___ Extracted information
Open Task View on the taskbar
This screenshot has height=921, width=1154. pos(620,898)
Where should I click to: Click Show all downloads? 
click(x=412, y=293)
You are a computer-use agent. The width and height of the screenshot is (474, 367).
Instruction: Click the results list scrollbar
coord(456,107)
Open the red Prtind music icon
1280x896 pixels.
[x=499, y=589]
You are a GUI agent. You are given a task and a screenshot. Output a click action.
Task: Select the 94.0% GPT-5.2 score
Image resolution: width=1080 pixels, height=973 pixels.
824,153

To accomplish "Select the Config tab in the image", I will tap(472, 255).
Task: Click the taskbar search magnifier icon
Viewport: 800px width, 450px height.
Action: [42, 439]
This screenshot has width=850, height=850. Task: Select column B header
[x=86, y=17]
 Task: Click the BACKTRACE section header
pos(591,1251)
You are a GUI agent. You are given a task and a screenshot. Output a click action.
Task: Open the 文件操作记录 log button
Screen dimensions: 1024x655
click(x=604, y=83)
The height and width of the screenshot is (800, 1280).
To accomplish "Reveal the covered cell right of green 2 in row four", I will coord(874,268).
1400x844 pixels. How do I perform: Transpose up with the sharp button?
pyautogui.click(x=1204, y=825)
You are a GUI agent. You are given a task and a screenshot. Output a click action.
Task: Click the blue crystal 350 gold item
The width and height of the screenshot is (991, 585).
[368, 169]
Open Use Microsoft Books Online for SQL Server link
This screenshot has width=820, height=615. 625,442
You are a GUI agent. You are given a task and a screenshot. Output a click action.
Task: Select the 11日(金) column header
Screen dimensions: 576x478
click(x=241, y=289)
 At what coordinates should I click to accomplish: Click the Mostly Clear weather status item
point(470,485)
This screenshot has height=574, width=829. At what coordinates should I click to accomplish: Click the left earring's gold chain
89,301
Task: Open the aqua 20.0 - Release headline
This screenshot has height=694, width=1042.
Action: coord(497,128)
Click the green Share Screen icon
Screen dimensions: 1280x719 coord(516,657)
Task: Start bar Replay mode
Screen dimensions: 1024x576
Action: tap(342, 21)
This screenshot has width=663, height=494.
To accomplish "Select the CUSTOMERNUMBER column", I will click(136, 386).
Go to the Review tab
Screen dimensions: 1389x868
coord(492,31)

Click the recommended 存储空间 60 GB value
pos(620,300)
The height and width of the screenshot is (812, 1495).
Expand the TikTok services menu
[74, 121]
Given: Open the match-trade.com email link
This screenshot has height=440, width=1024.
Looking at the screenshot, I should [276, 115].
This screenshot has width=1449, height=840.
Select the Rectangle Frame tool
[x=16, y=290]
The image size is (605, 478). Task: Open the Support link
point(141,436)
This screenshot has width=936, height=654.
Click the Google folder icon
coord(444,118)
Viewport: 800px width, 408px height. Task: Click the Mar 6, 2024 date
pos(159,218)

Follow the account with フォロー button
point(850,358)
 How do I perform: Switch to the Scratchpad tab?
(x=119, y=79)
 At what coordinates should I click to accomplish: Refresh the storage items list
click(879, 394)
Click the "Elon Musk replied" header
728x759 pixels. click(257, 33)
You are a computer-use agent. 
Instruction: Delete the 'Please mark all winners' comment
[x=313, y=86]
______
=== Exercise ===
All records shown above are to be reproduced without any alteration.

=== Result below ===
Open Task View on the taskbar
This screenshot has height=921, width=1154. pos(620,898)
Where should I click to: Click Show all downloads? 
click(x=412, y=293)
You are a computer-use agent. The width and height of the screenshot is (474, 367).
Instruction: Click the results list scrollbar
coord(456,107)
Open the red Prtind music icon
1280x896 pixels.
[x=499, y=589]
You are a GUI agent. You are given a task and a screenshot. Output a click action.
Task: Select the 94.0% GPT-5.2 score
Image resolution: width=1080 pixels, height=973 pixels.
824,153

To accomplish "Select the Config tab in the image", I will tap(472, 255).
Task: Click the taskbar search magnifier icon
Viewport: 800px width, 450px height.
Action: [42, 439]
This screenshot has width=850, height=850. Task: Select column B header
[x=86, y=17]
 Task: Click the BACKTRACE section header
pos(591,1251)
You are a GUI agent. You are given a task and a screenshot. Output a click action.
Task: Open the 文件操作记录 log button
Screen dimensions: 1024x655
click(x=604, y=83)
The height and width of the screenshot is (800, 1280).
To accomplish "Reveal the covered cell right of green 2 in row four", I will coord(874,268).
1400x844 pixels. How do I perform: Transpose up with the sharp button?
pyautogui.click(x=1204, y=825)
You are a GUI agent. You are given a task and a screenshot. Output a click action.
Task: Click the blue crystal 350 gold item
The width and height of the screenshot is (991, 585).
[368, 169]
Open Use Microsoft Books Online for SQL Server link
This screenshot has width=820, height=615. 625,442
You are a GUI agent. You are given a task and a screenshot. Output a click action.
Task: Select the 11日(金) column header
Screen dimensions: 576x478
click(x=241, y=289)
 At what coordinates should I click to accomplish: Click the Mostly Clear weather status item
point(470,485)
This screenshot has height=574, width=829. At what coordinates should I click to accomplish: Click the left earring's gold chain
89,301
Task: Open the aqua 20.0 - Release headline
This screenshot has height=694, width=1042.
Action: coord(497,128)
Click the green Share Screen icon
Screen dimensions: 1280x719 coord(516,657)
Task: Start bar Replay mode
Screen dimensions: 1024x576
Action: tap(342, 21)
This screenshot has width=663, height=494.
To accomplish "Select the CUSTOMERNUMBER column", I will click(136, 386).
Go to the Review tab
Screen dimensions: 1389x868
coord(492,31)

Click the recommended 存储空间 60 GB value
pos(620,300)
The height and width of the screenshot is (812, 1495).
Expand the TikTok services menu
[74, 121]
Given: Open the match-trade.com email link
This screenshot has height=440, width=1024.
Looking at the screenshot, I should [276, 115].
This screenshot has width=1449, height=840.
Select the Rectangle Frame tool
[x=16, y=290]
The image size is (605, 478). Task: Open the Support link
point(141,436)
This screenshot has width=936, height=654.
Click the Google folder icon
coord(444,118)
Viewport: 800px width, 408px height. Task: Click the Mar 6, 2024 date
pos(159,218)

Follow the account with フォロー button
point(850,358)
 How do I perform: Switch to the Scratchpad tab?
(x=119, y=79)
 At what coordinates should I click to accomplish: Refresh the storage items list
click(879, 394)
Click the "Elon Musk replied" header
728x759 pixels. click(257, 33)
You are a computer-use agent. 
Instruction: Delete the 'Please mark all winners' comment
[x=313, y=86]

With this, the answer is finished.